Activity: What is needed is an exact copy of every line in the listing.

Exercise material:
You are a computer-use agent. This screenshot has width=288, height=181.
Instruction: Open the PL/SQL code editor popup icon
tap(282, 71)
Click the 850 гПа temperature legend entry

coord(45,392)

Solution for this exercise:
You are a computer-use agent. This screenshot has width=288, height=181.
Instruction: Open the PL/SQL code editor popup icon
tap(282, 71)
Click the 850 гПа temperature legend entry

coord(45,392)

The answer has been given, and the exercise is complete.